X_train[['IDPH', 'IMPH']] = X_train[['IDPH', 'IMPH']].apply(lambda x: np.where(x == 1950, np.nan, x))
X_train[['SFLU']] = X_train[['SFLU']].apply(lambda x: np.where(x == 9700, np.nan, x))

# REMEMBER that you need to do this for the X_test dataset too!
X_test[['IDPH', 'IMPH']] = X_test[['IDPH', 'IMPH']].apply(lambda x: np.where(x == 1950, np.nan, x))
X_test[['SFLU']] = X_test[['SFLU']].apply(lambda x: np.where(x == 9700, np.nan, x))

## Exercise 4 (30 mins)

Create a pipeline with an `Imputer`, a `Scaler`, and a `DecisionTreeClassifier`. Set the `random_state` of the `DecisionTreeClassifier` to 42.

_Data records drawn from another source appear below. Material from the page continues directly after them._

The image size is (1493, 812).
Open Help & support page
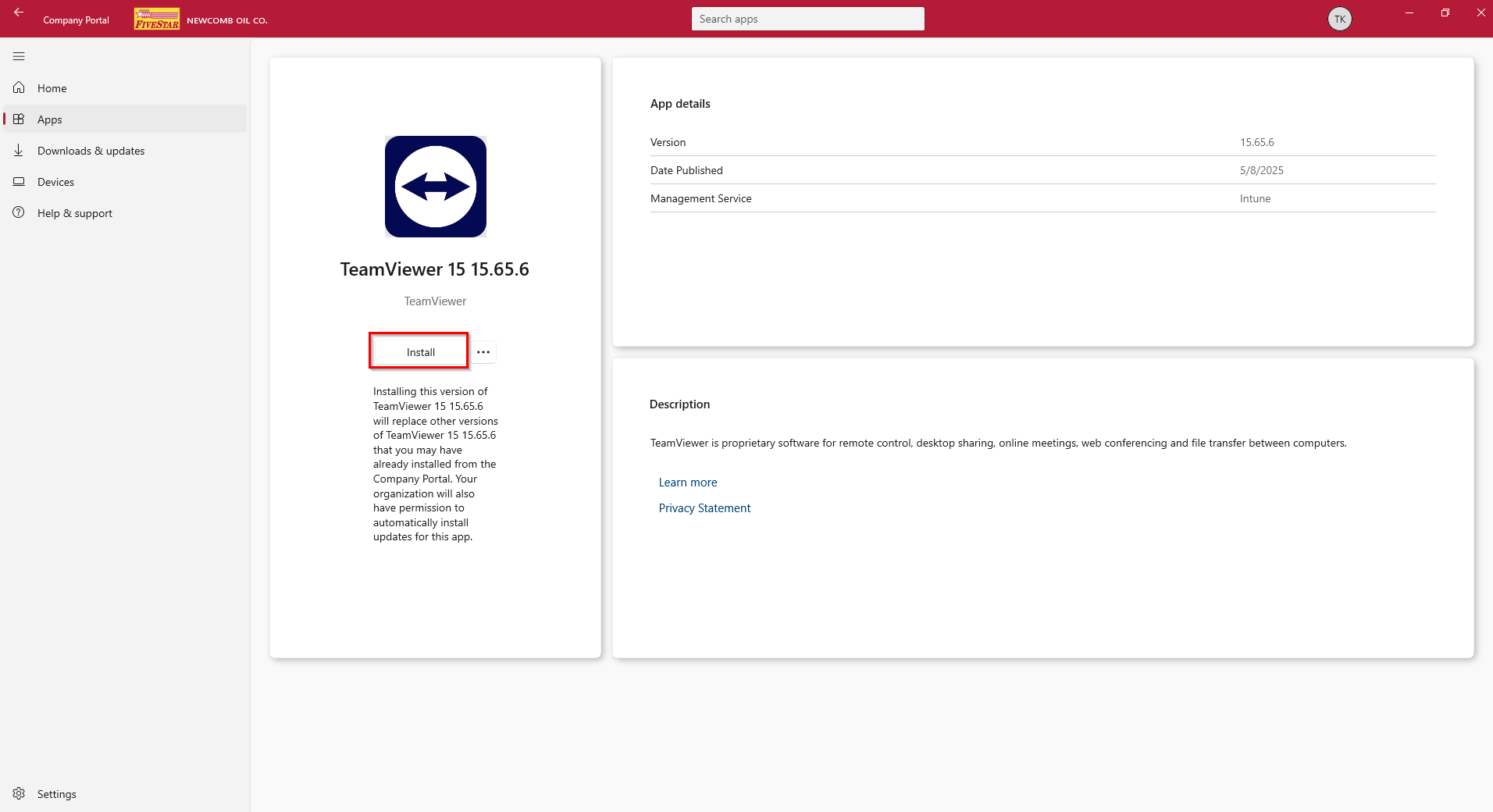point(125,213)
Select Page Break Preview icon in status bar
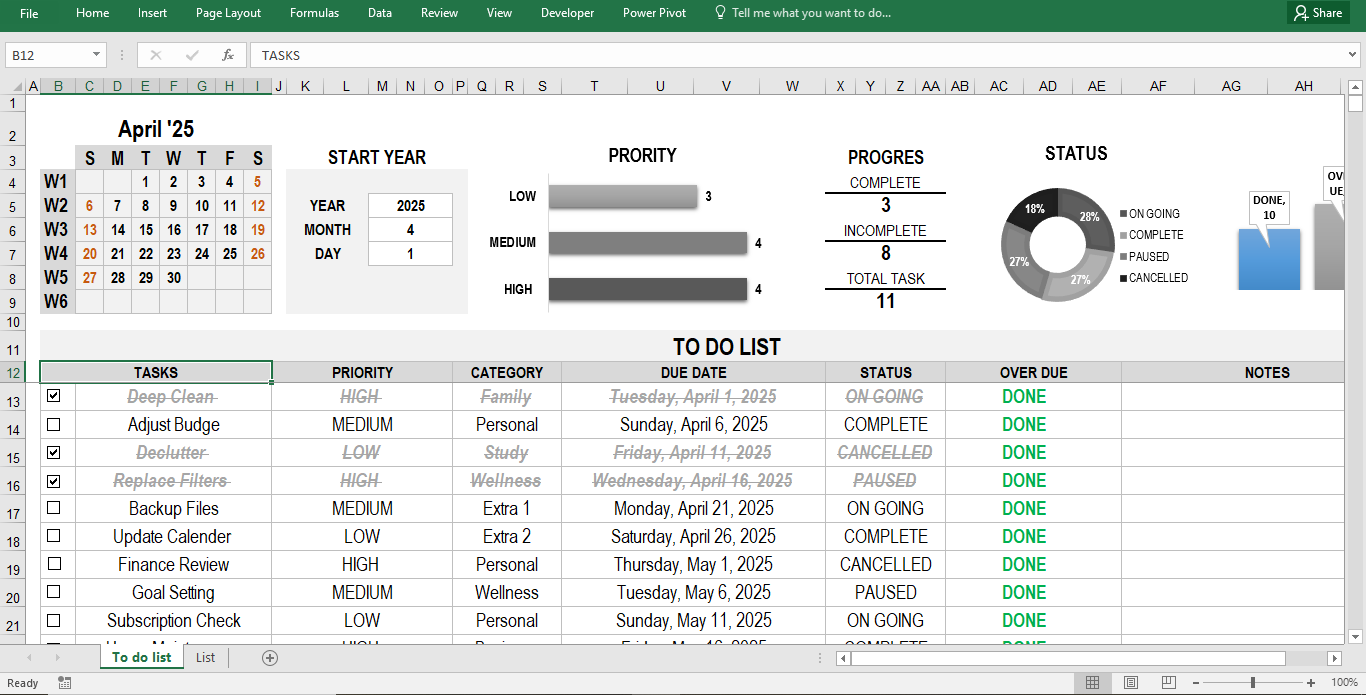Image resolution: width=1366 pixels, height=695 pixels. [x=1168, y=682]
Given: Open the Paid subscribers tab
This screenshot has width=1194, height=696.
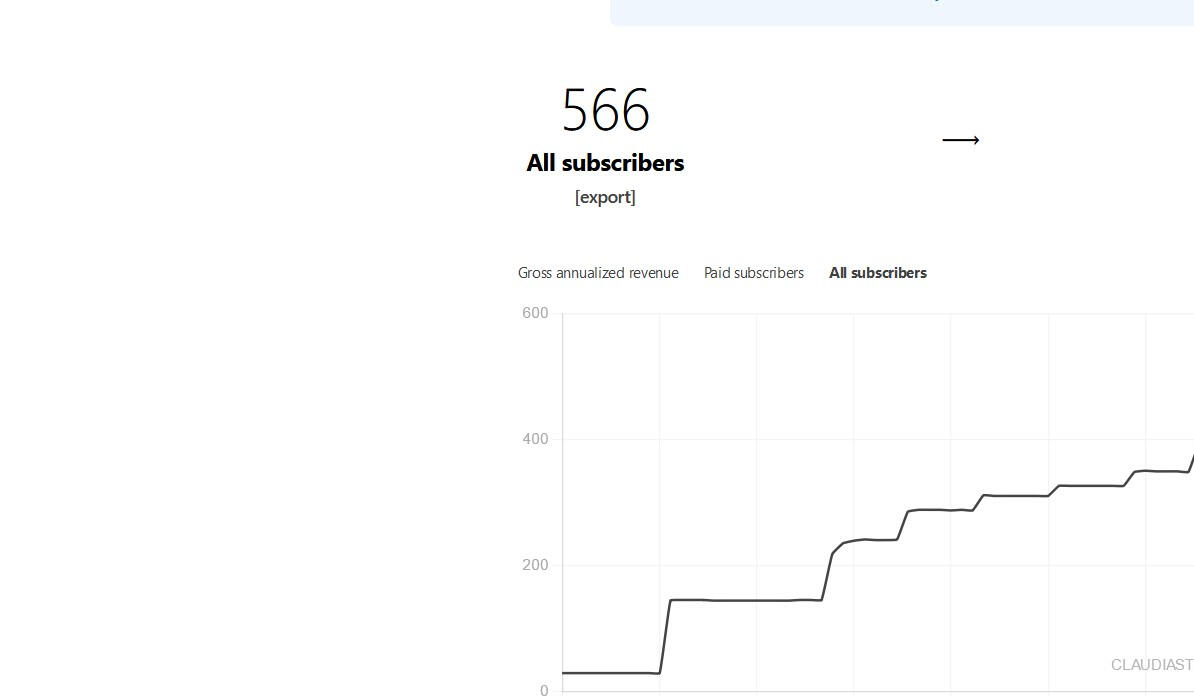Looking at the screenshot, I should 754,273.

Create and run a RandomizedSearchCV on three hyperparameters of your choice using `accuracy` as the metric of choice (use `n_iter = 20`). Explain what varying each of your selected hyperparameters will do to your model.

Print out the accuracy and parameters of your best model.

In [None]:
from sklearn.pipeline import Pipeline
from sklearn.impute import SimpleImputer
from sklearn.preprocessing import StandardScaler
from sklearn.tree import DecisionTreeClassifier
from sklearn.model_selection import RandomizedSearchCV

# Create decision tree pipeline. Note that we set random_state = 42
dt_pipe = Pipeline([
    ('imputer', SimpleImputer()),
    ('scaler', StandardScaler()),
    ('model', DecisionTreeClassifier(random_state = 42))
])

param_grid = {
    'model__max_features': [i for i in range(2, 9)],
    'model__max_depth': [i for i in range(4, 11)],
    'model__min_samples_split': [i*10 for i in range(3, 7)]
}

dt_search = RandomizedSearchCV(
    dt_pipe, 
    param_distributions=param_grid,
    n_iter=20,
    n_jobs=-1,
    verbose=5,
    random_state=42,
    scoring = 'accuracy'
)

dt_search.fit(X_train, y_train)

In [None]:
print(dt_search.best_estimator_)
print(dt_search.best_score_)

## Exercise 5 (10 mins)

Explain why accuracy may not be the best metric for assessing the performance of a classifier model.

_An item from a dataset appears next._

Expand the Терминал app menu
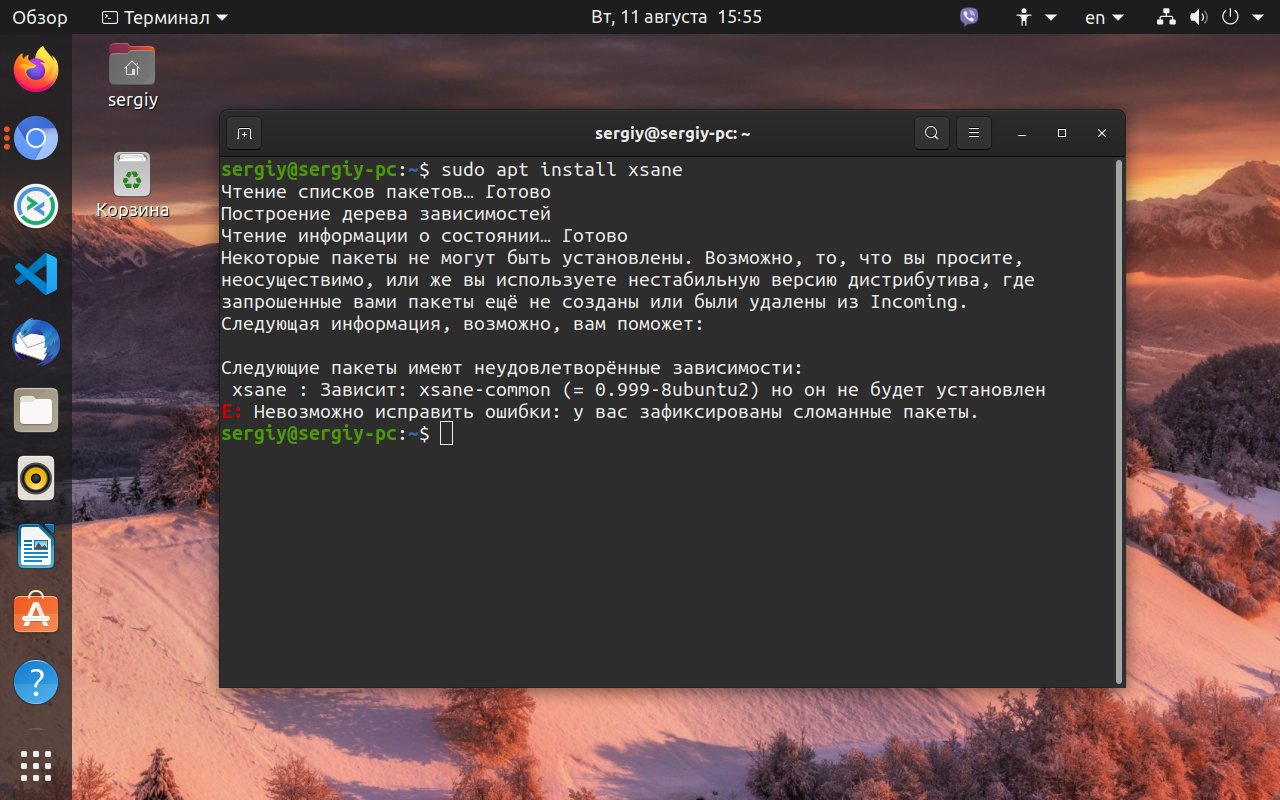The image size is (1280, 800). 165,17
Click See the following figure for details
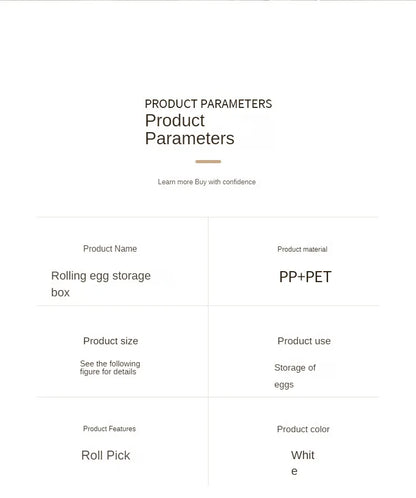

Describe three other classification metrics and the scenarios in which they would be useful.

### Answer

**Note**: All of the answers here would be significantly improved by the presentation of an appropriate confusion matrix. You can see examples of such matrices in the lecture notes in Lecture 5, Notebook 2. This answer would also be improved by giving examples of scenarios where each metric would be useful.

Accuracy may not be an ideal measure when the dataset is imbalanced, as it tends to significantly overestimate the performance of a model. 

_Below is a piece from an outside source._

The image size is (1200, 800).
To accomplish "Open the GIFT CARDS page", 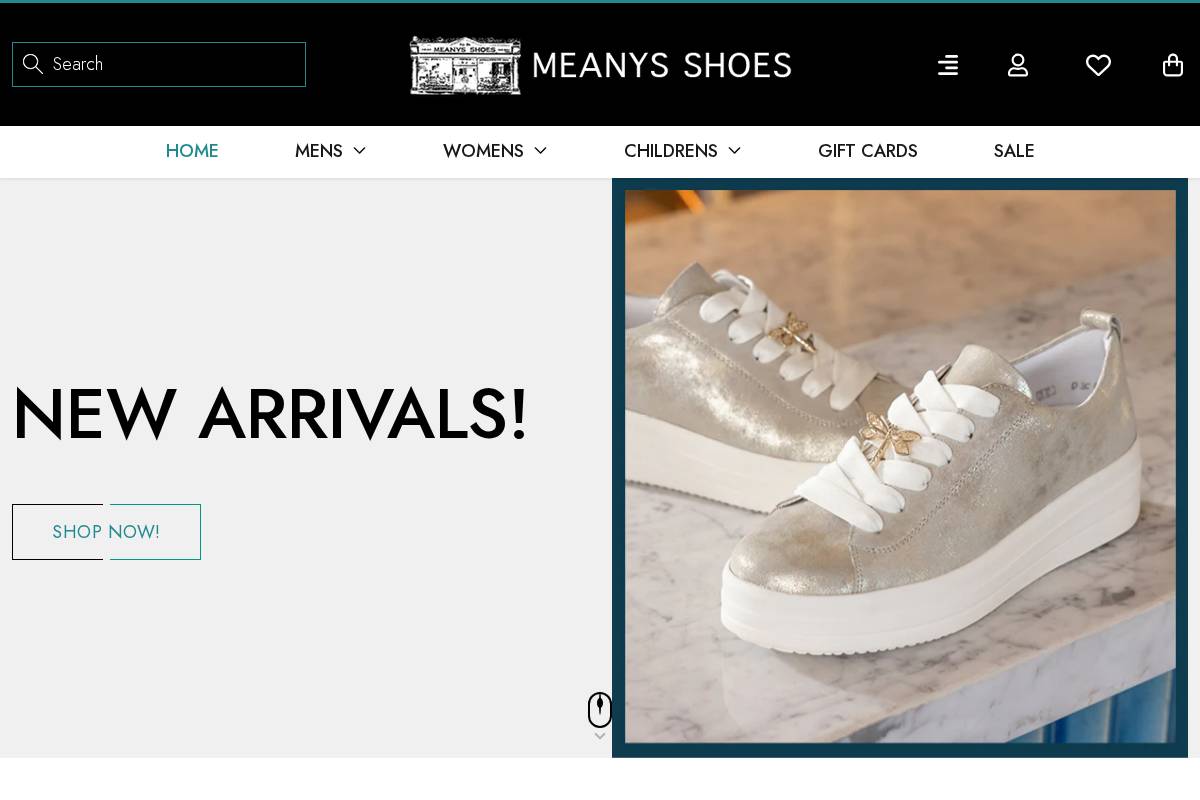I will tap(868, 151).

For example, let's say that you have a binary target variable that is either "Yes" or "No". Let's say that your dataset had 99 "Yes" values and 1 "No" value. If you created a "model" that simply predicted "Yes" for each sample, regardless of the values in the features, your "model" would have an accuracy of 99% - but this would be a terrible model.

Alternative classification metrics are as follows:

#### 1. Recall

Recall is calculated using the following formula:
   
$$recall = \frac{TP}{TP + FN}$$

This metric measures your model's ability to detect occurrences of the positive class. In other words, it's very useful in scenarios where you want to ensure that you identify as many "Yes" values as possible.

#### 2. Precision

Precision is calculated using the following formula:

$$precision = \frac{TP}{TP + FP}$$

This metric measures your model's ability to correctly identify True Positives. In other words, if your model says that a sample is "True", this metric tells you how confident you should be that the model has really detected a True Positive rather than a False Positive. 

This is useful in scenarios where you want to be sure that a positive result really is positive. For example, if you are hunting for gold, and your model tells you that a lump of rock contains a lot of gold in it, then you want to be very certain that it contains gold before spending all your money processing the rock. 

#### 3. F1-Score

The F1-score combines precision and recall into a generic score. 

$$F_1=2x\frac{precision \times recall}{precision + recall}$$

This metric is good if you want a generically good model. The primary downside is that this value is difficult to explain in layman's terms. Other metrics may also be more suited for specific use cases.